Mit Hofer und Russland gegen Terror

Ein Punschtrinker sieht das Problem sowieso woanders. Er hält den designierten Bundespräsidenten Alexander Van der Bellen in Zeiten wie diesen für die falsche Wahl: „Bundespräsidenten abwählen und den Hofer nehmen, das wär ein Anfang.“ Er sei sich allerdings nicht sicher, ob es nicht auch unter einem Bundespräsidenten Norbert Hofer zu Anschlägen kommen könnte. „Ich gehe sowieso nicht unbewaffnet außer Haus“, sagt er im Scherz.

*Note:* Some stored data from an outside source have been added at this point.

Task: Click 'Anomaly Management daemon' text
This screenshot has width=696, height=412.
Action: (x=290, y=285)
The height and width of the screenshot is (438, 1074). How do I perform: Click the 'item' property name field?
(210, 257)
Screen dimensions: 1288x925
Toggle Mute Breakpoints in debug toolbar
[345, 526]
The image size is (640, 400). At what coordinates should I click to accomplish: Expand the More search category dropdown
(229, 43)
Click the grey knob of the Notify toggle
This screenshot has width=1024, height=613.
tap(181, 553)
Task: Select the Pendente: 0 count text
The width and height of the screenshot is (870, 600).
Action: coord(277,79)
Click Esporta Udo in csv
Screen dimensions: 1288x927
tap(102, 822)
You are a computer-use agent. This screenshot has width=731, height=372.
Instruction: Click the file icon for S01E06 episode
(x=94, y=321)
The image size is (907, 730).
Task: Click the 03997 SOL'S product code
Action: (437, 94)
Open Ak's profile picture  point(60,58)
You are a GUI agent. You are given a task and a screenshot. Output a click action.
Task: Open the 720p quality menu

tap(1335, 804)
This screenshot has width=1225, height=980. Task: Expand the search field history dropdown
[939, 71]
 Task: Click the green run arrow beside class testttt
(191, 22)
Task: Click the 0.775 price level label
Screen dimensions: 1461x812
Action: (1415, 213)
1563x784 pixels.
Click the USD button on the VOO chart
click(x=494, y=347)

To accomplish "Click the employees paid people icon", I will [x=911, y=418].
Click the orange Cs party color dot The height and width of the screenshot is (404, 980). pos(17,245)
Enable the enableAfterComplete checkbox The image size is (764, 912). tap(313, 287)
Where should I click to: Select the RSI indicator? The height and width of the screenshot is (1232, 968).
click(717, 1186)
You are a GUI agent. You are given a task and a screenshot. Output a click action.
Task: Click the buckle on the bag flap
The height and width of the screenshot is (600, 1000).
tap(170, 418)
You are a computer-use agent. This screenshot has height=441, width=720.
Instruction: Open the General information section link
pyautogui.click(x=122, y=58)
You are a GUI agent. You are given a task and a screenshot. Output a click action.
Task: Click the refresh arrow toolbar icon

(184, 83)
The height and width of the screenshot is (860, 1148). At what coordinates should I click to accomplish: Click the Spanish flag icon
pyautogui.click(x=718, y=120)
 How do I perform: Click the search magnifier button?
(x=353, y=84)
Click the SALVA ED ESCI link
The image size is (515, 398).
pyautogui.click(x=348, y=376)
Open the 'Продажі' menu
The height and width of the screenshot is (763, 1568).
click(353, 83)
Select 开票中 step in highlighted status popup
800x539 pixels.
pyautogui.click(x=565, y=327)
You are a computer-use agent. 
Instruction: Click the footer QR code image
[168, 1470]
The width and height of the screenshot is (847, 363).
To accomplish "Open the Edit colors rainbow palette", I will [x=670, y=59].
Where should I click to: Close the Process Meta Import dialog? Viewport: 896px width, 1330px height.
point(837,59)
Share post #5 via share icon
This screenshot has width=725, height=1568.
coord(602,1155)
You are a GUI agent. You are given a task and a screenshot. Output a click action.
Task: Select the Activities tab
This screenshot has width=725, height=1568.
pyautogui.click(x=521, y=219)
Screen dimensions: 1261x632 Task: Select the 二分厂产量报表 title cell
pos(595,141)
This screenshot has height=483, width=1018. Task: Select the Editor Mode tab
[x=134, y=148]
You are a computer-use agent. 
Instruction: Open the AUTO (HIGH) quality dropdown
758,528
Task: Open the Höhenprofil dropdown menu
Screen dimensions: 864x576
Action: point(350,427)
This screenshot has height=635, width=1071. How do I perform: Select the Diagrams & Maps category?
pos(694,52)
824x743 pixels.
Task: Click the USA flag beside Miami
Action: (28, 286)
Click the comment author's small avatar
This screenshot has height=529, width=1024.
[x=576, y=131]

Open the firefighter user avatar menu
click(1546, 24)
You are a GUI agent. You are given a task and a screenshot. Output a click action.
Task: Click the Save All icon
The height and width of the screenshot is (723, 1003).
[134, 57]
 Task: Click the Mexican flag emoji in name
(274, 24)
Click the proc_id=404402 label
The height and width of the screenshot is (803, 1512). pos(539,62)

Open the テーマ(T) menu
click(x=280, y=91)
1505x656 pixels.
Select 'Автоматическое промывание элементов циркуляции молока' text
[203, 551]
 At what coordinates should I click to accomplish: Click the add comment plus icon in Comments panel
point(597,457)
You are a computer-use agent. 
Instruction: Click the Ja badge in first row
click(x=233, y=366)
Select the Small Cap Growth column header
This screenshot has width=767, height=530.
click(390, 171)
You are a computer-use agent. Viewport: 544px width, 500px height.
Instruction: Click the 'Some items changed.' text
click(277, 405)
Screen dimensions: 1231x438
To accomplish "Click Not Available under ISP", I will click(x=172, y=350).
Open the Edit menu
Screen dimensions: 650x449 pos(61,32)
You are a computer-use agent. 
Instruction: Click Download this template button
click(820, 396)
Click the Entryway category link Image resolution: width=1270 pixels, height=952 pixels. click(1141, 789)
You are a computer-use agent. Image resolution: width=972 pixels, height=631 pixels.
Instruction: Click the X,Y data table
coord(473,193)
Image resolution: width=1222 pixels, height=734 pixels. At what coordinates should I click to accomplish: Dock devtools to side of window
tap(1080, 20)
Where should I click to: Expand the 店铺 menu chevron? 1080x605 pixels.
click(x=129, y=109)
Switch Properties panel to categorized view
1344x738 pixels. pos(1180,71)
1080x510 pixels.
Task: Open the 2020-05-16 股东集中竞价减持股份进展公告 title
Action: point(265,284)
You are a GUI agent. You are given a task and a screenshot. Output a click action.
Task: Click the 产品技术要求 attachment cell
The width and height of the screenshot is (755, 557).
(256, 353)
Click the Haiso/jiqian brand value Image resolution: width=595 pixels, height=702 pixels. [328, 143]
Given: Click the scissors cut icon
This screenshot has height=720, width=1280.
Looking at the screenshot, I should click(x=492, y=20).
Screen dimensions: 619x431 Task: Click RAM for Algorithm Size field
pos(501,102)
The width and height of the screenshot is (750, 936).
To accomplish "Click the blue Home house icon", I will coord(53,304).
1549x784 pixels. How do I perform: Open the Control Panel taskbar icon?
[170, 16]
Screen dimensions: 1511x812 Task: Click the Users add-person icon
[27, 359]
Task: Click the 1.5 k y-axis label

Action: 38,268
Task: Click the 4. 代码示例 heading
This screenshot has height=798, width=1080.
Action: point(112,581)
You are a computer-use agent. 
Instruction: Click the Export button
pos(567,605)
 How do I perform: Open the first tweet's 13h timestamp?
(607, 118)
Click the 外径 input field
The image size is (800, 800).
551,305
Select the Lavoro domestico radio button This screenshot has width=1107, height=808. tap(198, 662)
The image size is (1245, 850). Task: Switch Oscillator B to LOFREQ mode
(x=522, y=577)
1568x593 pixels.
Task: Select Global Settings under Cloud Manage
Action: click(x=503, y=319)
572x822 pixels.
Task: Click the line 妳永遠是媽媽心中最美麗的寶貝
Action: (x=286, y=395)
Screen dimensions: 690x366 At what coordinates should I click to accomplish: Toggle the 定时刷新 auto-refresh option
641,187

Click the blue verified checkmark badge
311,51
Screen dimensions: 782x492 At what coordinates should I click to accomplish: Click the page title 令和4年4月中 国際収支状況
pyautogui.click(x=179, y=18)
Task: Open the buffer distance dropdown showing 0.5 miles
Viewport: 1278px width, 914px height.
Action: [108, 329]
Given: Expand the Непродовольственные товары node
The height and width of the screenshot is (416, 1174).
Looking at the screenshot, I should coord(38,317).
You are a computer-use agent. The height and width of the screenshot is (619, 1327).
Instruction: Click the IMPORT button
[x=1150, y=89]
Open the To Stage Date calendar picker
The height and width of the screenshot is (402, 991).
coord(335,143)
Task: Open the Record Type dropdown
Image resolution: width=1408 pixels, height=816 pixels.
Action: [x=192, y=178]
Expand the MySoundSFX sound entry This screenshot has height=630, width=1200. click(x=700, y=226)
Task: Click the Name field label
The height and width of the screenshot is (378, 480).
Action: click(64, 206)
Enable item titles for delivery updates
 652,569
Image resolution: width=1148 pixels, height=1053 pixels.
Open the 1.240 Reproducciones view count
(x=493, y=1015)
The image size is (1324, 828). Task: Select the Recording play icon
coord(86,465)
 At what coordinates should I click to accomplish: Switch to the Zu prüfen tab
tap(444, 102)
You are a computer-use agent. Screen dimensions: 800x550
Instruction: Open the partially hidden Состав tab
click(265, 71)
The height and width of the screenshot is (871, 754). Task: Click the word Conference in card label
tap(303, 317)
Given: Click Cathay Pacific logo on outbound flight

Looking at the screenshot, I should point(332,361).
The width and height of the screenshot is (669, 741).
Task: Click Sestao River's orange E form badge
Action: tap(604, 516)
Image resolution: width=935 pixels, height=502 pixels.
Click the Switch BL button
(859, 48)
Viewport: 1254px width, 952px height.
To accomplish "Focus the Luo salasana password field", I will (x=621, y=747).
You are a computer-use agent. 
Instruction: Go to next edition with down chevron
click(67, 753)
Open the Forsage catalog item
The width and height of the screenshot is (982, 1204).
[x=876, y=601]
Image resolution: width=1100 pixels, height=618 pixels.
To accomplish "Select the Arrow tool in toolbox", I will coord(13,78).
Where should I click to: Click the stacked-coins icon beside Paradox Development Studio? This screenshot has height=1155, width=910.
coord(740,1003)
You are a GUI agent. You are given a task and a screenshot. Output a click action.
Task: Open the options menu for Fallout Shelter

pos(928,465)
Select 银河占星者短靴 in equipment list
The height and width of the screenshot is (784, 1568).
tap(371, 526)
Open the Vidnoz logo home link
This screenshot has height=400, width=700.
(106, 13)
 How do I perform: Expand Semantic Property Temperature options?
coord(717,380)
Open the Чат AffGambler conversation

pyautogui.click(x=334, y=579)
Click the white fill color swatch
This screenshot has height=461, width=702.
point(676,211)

Ein Herr, nach eigenen Angaben weit über 70 Jahre alt, zeigt sich bestürzt: „Mein Sicherheitsgefühl hat sich nach gestern verändert. Ich bin noch vorsichtiger. Es kann mich überall treffen: Am Christkindl-Markt, im Supermarkt, im Einkaufszentrum.“ Er hat einen konkreten Vorschlag, wie man das Problem lösen könnte. „Man sollte Russland hinzuhiehen und zugeben: Wir brauchen euch, bereiten wir dem Terror gemeinsam ein Ende.“ In einem Punkt sind sich sämtliche Interviewpartner sicher: Hunderprozentige Sicherheit gibt es nicht.